Tariq Naseem, MD, anesthesiologist and interventionist at Los Angeles-based Smidt Heart Institute, joined Becker's to discuss the changes needed to the anesthesia reimbursement model. 

Editor's note: This response was edited lightly for clarity and length. 

Question: What changes would you like to see in regard to anesthesia reimbursements?

Dr. Tariq Naseem: So the most important thing would be that at a federal level, especially with the Medicaid office, they have to reevaluate the anesthesia reimbursements. It is so bad, something like $0.33 on a dollar, and it's impractical to do that. If institutions were paying anesthesiologists like that, every operating room would just shut down. And the way that is now being dealt with, fortunately or unfortunately, is that they're being paid for value. And while that makes sense, it does not align with what the federal and insurance standards are. This is where CMS really needs to get its act together. This has been going on for a while, and still every year we see cuts in physician reimbursements. The reimbursements absolutely make no sense with reality.
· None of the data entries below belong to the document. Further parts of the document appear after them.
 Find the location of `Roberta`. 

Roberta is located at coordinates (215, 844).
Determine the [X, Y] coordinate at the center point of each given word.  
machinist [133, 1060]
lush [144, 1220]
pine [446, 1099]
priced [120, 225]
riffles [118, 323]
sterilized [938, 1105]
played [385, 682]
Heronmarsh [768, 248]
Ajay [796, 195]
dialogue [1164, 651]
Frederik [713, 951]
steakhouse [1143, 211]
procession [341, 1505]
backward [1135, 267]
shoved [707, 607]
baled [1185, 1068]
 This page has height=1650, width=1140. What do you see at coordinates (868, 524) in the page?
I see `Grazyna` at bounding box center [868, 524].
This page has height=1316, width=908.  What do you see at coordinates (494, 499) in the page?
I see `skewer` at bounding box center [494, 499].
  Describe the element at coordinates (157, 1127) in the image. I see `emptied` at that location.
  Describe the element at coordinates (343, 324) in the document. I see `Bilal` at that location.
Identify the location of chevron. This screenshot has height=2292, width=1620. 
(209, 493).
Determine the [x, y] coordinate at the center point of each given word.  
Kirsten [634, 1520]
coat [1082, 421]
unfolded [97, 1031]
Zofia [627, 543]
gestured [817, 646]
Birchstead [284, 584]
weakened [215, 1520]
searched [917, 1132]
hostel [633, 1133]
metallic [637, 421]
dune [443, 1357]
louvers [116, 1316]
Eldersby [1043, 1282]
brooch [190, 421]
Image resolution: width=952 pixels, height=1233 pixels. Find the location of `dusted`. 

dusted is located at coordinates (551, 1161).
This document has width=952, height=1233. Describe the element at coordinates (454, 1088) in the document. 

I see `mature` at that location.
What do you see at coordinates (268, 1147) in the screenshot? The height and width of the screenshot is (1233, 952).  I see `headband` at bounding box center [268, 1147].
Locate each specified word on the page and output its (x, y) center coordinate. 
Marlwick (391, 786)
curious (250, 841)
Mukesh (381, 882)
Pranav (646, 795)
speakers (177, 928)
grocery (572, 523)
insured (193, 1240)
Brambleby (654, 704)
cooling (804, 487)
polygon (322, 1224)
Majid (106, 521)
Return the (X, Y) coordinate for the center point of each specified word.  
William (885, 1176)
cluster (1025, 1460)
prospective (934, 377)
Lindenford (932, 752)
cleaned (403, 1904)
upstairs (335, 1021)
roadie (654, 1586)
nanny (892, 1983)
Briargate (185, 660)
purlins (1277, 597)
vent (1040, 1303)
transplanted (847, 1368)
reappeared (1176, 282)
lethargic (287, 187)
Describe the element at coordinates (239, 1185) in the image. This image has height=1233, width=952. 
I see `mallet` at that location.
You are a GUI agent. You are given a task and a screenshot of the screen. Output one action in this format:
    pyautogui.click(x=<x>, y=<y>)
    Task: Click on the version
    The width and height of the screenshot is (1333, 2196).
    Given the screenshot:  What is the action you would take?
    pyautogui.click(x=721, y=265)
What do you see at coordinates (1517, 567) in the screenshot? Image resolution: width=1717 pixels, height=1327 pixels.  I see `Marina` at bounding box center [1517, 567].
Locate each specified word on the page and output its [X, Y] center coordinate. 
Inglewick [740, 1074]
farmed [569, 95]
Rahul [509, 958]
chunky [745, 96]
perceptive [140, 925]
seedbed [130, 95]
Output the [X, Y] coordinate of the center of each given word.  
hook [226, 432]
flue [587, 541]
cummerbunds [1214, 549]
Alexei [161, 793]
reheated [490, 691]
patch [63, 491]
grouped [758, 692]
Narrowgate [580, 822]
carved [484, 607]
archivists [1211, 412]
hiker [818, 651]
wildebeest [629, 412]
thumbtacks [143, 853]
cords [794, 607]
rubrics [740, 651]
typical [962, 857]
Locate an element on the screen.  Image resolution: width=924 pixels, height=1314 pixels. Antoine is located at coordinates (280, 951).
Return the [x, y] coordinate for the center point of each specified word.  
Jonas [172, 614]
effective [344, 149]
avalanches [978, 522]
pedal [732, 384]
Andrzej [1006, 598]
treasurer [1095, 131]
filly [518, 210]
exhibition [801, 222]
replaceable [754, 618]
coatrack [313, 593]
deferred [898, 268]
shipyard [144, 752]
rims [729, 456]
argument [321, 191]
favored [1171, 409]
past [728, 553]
It's just not practical. 

And it has already become a value-based thing because it was always true that you needed an anesthesiologist to run the perioperative machine of any institution, but because they were always available, it was never a problem. For the first time we're realizing that without anesthesiologist, the entire perioperative machinery comes to a halt. And for most institutions, by that I mean hospitals and medical centers, I wouldn't be wrong if I said 30% to 40% of revenue comes from the perioperative production line — operating rooms, catheterization labs, gastrointestinal suite, interventional radiology, interventional neuroradiology, anywhere procedures being placed. 

I think this is so important for the overall safety of our patients. Because the problem is that eventually people will need care, anesthesiologist corners will get cut and patients will suffer. That's the part that scares me the most. I'm also an intensivist, so I do a lot of critical care medicine, and it's always the subtle things that I see. Patients aren't going to die on the operating table, but it's the little things — his ICU stay will get extended or a patient will get 80% as good of care. Nothing really can be pointed to one person, but overall the patients will start suffering. That's the part I'm worried about.